用 Let's Encrypt 给网站加上 HTTPS 完全指南

文章中關於 Nginx 配置的部分有些問題:

1. http://nginx.org/en/docs/http/ngx_http_ssl_module.html#ssl_stapling
"If the ssl_certificate file does not contain intermediate certificates, the certificate of the server certificate issuer should be present in the ssl_trusted_certificate file."
由於上面 ssl_certificate 已經使用了 fullchian.pem, 合成 root_ca_cert_plus_intermediates 證書并配置 ssl_trusted_certificate 的部分是可以省掉的.

2.` resolver`的作用是"resolve names of upstream servers into addresses", 在這個配置中, resolver 是用來解析 OCSP 服務器的域名的, 和你自己的域名沒有關係. 事實上如果這裡把 resolver 設為 DNSPod 的 NS, 會導致 Let's Encrypt OCSP 服務器的域名無法解析.

@013231 感谢指正。

问题 1 ，我确实知道可以省略，但不清楚为什么模版中没有省去，猜测可能有兼容问题？
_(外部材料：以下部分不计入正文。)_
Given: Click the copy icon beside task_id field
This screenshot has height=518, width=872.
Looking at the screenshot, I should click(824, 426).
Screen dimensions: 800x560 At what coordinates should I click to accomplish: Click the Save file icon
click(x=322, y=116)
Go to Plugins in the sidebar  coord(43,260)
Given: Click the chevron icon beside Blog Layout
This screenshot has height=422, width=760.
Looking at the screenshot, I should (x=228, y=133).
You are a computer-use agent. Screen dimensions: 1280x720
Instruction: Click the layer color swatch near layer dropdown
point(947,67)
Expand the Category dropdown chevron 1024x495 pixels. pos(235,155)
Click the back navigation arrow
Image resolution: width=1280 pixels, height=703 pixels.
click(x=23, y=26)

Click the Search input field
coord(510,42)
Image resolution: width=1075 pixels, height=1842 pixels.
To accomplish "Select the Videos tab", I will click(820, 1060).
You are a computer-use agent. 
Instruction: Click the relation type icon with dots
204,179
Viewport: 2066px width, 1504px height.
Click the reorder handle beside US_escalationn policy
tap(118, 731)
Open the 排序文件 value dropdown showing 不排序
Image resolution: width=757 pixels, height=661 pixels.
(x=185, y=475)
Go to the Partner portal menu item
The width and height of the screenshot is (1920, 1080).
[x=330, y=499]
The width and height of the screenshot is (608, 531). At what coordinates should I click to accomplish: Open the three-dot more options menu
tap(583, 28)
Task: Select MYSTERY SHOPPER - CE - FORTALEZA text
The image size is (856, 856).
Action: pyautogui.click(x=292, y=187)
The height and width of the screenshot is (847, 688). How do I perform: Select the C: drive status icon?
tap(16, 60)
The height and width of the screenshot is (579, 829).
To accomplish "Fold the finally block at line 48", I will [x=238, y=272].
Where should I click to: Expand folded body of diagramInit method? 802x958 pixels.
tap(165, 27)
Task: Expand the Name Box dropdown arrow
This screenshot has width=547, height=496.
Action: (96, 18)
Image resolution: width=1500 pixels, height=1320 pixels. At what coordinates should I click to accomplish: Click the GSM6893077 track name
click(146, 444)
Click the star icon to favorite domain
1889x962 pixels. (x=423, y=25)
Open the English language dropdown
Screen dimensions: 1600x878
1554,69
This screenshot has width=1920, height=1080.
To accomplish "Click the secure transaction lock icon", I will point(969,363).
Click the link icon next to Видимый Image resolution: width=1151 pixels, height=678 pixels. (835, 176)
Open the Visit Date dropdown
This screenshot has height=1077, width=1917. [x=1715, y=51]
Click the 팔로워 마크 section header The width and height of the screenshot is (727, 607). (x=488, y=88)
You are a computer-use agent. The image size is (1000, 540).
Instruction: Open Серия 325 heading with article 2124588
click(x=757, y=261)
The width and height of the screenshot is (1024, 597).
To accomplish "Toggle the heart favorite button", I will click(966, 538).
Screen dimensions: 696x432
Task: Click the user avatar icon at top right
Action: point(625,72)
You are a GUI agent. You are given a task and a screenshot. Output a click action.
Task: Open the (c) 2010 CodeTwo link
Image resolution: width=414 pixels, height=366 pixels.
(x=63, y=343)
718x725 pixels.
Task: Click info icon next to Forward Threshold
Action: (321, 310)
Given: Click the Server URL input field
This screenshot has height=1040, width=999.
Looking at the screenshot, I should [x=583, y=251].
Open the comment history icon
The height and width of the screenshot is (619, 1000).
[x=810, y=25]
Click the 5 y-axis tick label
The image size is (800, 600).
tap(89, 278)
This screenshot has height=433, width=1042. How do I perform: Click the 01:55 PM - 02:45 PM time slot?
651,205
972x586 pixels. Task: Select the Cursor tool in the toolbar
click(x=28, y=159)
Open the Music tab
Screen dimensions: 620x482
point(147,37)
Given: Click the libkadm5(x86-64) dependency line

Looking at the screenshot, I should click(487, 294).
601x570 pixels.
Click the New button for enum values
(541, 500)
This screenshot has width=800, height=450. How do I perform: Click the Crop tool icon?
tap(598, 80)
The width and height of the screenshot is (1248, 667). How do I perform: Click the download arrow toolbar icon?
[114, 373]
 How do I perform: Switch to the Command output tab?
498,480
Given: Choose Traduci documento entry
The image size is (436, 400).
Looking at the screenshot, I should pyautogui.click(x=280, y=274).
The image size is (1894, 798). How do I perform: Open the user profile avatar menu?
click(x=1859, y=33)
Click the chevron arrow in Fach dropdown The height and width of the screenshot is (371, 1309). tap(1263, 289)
我实际去掉 ssl_trusted_certificate 后，确实没有任何问题。

问题 2 ， resolver ，这个我确实没有查证，立刻修改。

@013231 已经更新原文。再次感谢。🙏

@wxiluo 生成的那個模板並不知道你的 ssl_certificate 是否含中間證書呀. 如果用了不含中間證書的 cert.pem, ssl_trusted_certificate 就不能省略. 你的文章中 ssl_certificate 用了 fullchain.pem, 所以後面就不用設置 ssl_trusted_certificate 了.